From the perspective of global inflation, rising import costs would necessitate even higher costs for the home country, eventually trickling down to higher production costs, thus resulting in higher domestic price levels, that is even higher inflation.
Currently, Bangladesh is facing a soaring trade deficit amounting to USD 18.7 Billion in the first seven months of FY 2021-22. In comparison, in FY 2019-20, the trade deficit on Year on Year standing was USD 17.85 Billion . This increase in trade deficit is alarming for a stable economic outlook for any country, but even more so for a developing country like Bangladesh. A higher trade deficit would mean lower foreign reserves, making the country prone to macro-economic instabilities. The government has attempted to mend this deficit by enhancing exports and remittances through currency devaluation . Still, between July and February of FY2021-22, import payments shot to USD 52.60 billion, where 72.38 percent was spent on essential commodities , indicating an uncontrollable inflation rate with evermore exhibition of cost-push traits.
The recovery of Bangladesh’s economy in line with the rest of the world is a sign of relief.
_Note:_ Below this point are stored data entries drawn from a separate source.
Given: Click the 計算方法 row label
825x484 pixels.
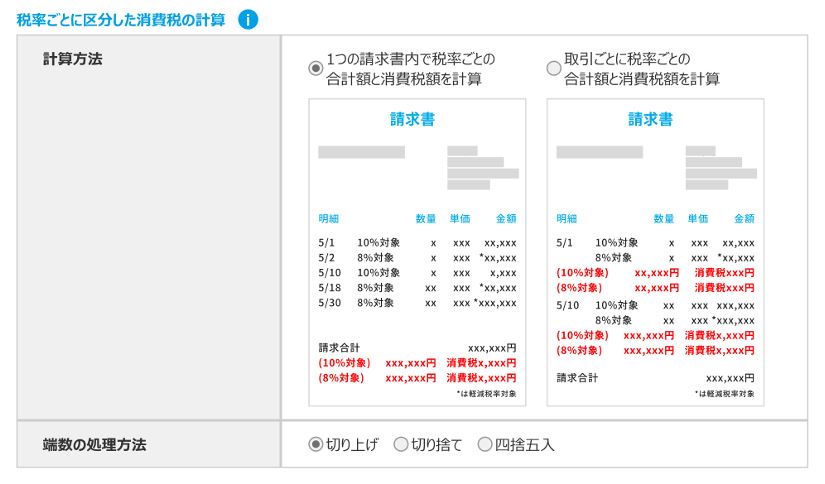Looking at the screenshot, I should pyautogui.click(x=73, y=59).
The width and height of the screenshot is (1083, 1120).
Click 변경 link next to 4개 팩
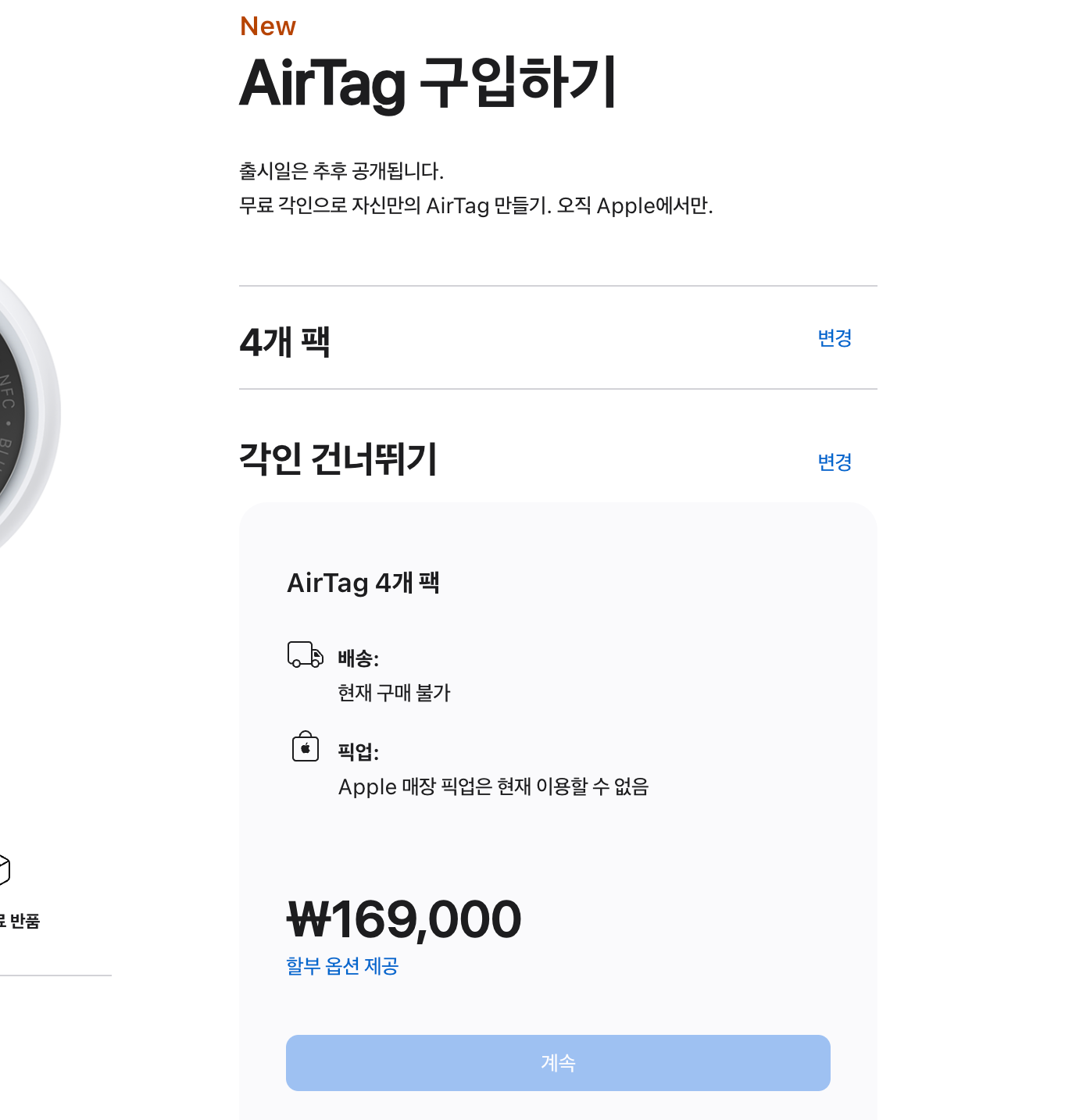click(835, 338)
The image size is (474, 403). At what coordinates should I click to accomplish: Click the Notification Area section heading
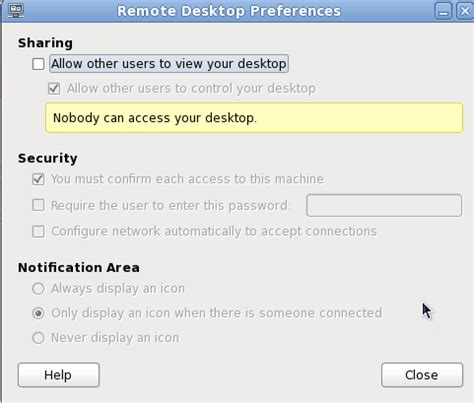[79, 267]
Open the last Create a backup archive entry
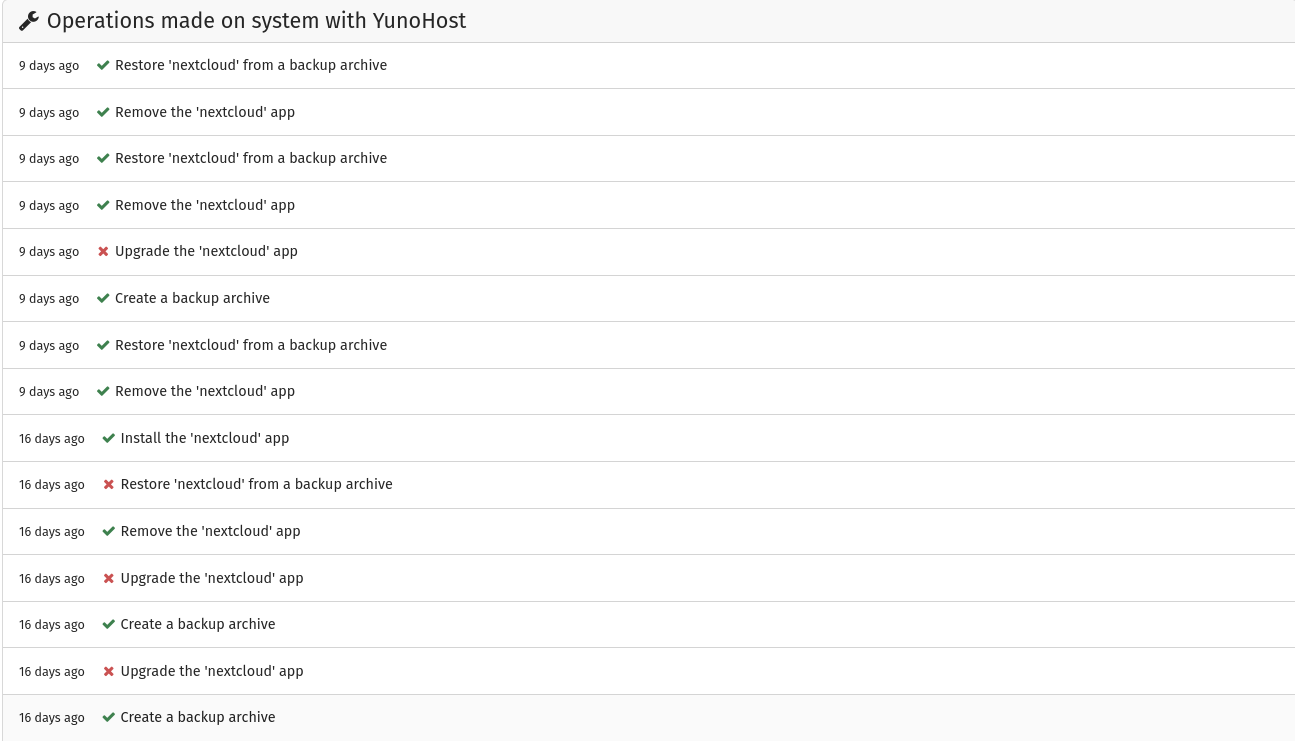This screenshot has width=1295, height=741. coord(198,717)
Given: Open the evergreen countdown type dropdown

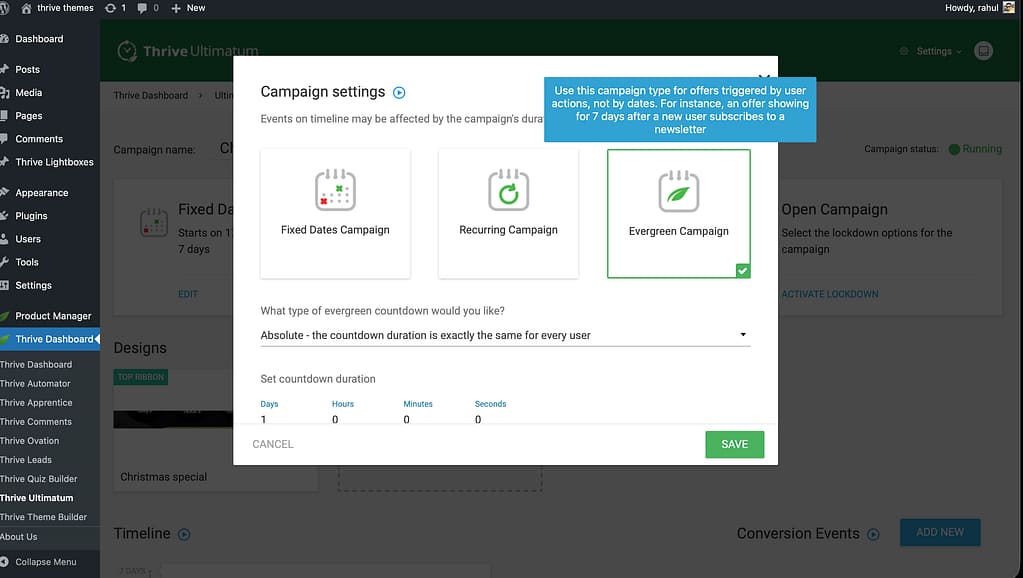Looking at the screenshot, I should [x=505, y=335].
But the distinction is to be made on whether the higher inflation rates are merely just the signs of a recovering economy or if they are here to stay for a prolonged period. It is necessary to identify whether demand-pull factors still drive the inflation due to the economic rejuvenation, or whether the cost-push factor of soaring prices due to economic slowdowns and geopolitical turmoils is dictating the terms. Nonetheless, being unable to control the level of inflation would spiral the economy into unforeseeable predicaments, reversing all economic gains made throughout the years.